6. If you smoke cigarettes, please do not get in the Express line. The lady behind the counter has to meander - and yes, that's what she does, meander - over to the Customer Service counter and remember exactly what kind of Merits you are after and chances are she will get it wrong, thus nullifying the concept of "Express" since five minutes will pass before you can continue buying your death sticks.

7. Beer. I have mixed feelings about this. Don't try and buy beer at the U-Scan lines; it slows things down because you have to show your probably fake ID to the sleepy U-Scan operator. You'll get away with it, but it does piss the rest of us in line off; we've shoved the beer down our pants and we hate you for not being so clever.

8. If you have crumpled money, you are too poor to check out in the Express Line. In fact, I think cash payments should be forbidden altogether. Run the card and leave! I have spent so much time behind a cash payer jamming their copper coins (I think they call them pennies) and crumpled bills ("Ones!") that by the time it was over, a Democrat was President again.


9. Back to #2. No exotic vegetables.
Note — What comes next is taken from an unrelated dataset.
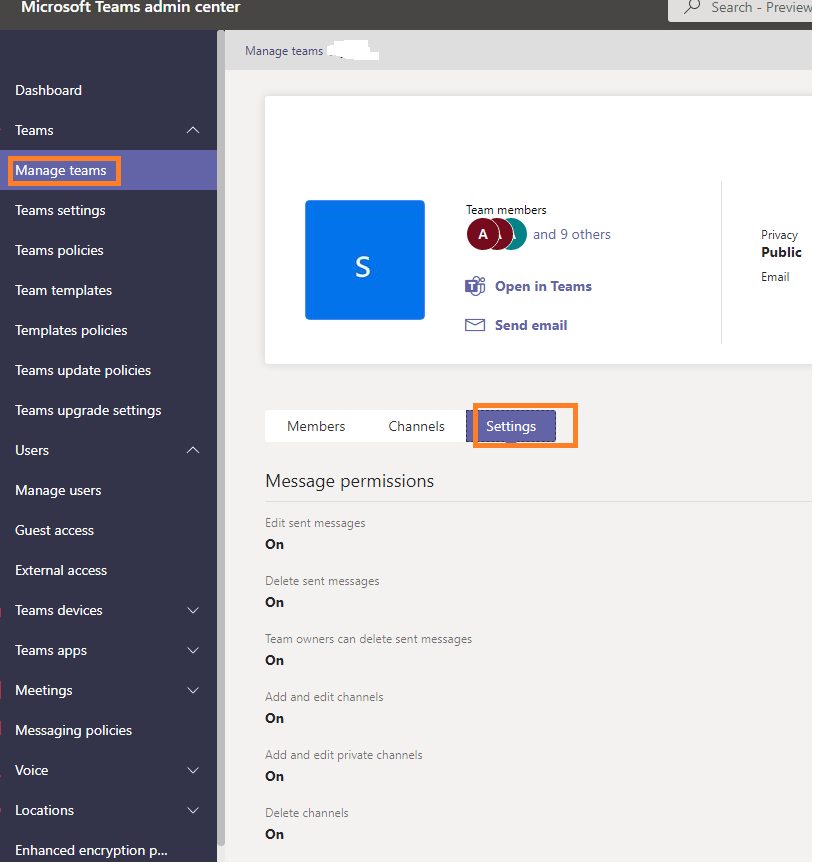
Task: Open Messaging policies from the sidebar
Action: click(x=72, y=730)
I'm fairly sure if you say the word FENNEL to Crystal, the Express Line "operator," her head expodes and you actually have to wait for them to hire a new person to come and restart the "computer." Though I will say if you have fennel at your grocery store, it means the Gays have moved in and your property values just doubled.
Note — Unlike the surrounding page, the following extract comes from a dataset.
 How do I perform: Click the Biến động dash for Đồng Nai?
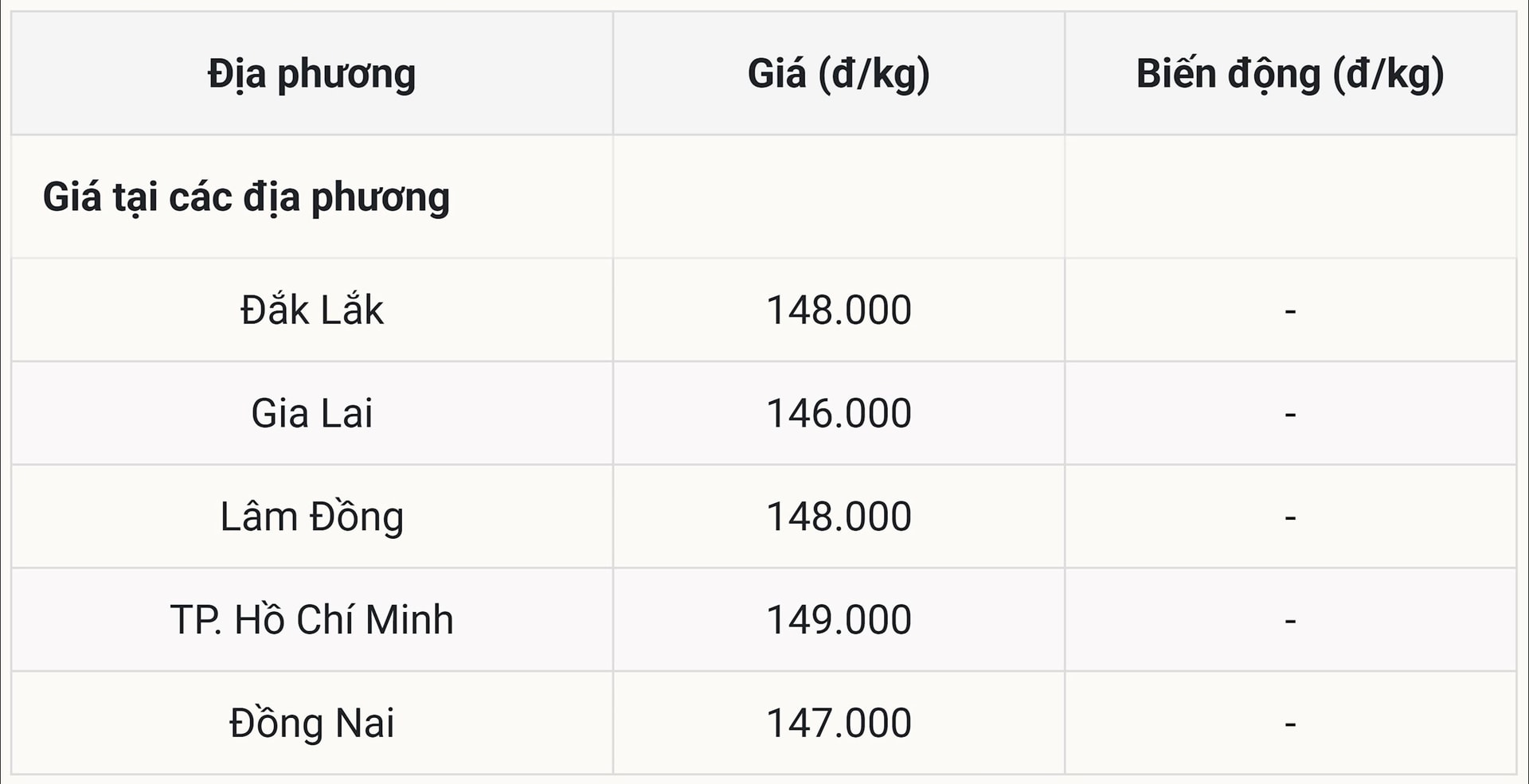[1290, 724]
10. Don't pick your shit up until the transaction is complete, despite your apparent addiction and compulsion to double-bag even a roll of paper towels. How dumb can you be that you don't get that it's a scale? And if you pick it up and get yelled at by Crystal, don't act bitchy...the surprise is YOU are the only person dumber than SHE is.

Other than that, please enjoy your shopping trip. Yuppie asshole.

Saturday, June 23, 2007

Monday, June 18, 2007

I'm the one on the right


Me and a friend, from a family trip to the Northern California redwoods a few years ago. We stayed in Eureka and made little forays to Ferndale and Cape Mendocino and Humboldt Redwoods State Park and then up to the string of state and federal parcels that make up Redwood National Park. This photo was taken on the way home, in Willow Creek, a little town on this amazing scenic highway that connects to Redding. I have no amusing story to go along with it; I just like the picture.

Wednesday, June 13, 2007

Hangtown Fry


Ever since my parents moved to within shouting distance of the Sierra foothills, I have been obsessed with a dish called "Hangtown Fry." The origins of the dish are somewhat mysterious, but the likeliest explanation is that some 49er who struck it rich barged into a saloon in Hangtown (now Placerville) and asked for the most expensive meal possible; in those days, oysters were carted in from the coast in barrels of seawater and eggs seem to have been fairly precious. The saloonkeeper came up with the Hangtown Fry: basically an omelet made with eggs, bacon and fried oysters. The cost back then was six dollars, an astronomical sum.

Anyway, on various visits west, I have attempted to have the Hangtown Fry. I even made Mom drive me to Placerville to have it, but the destination cafe was closed and we ended up having sad hamburgers in some lame lunch spot.

All these years later, I finally got around to trying it myself and here are the results. Since it's June and I'm inland, I used canned oysters.

First, fry three strips of bacon until just short of crispy. Set aside. Dip oysters in an egg/milk combo and then dredge in bread crumbs. Fry until just golden. Remove. Add bacon back to pan in parallel stripes. Put the equivalent of one egg on the bacon. Let set just a bit. Add fried oysters, then add two more eggs. Let set, then fold in half, like an omelet. Then cover and let steam for a minute or two. Then take a bite and cry. This is one great dish, people. JUST EAT IT.

And yes, that is a scorch mark on the edge of my counter, an unfortunate remnant from a mis-wokking.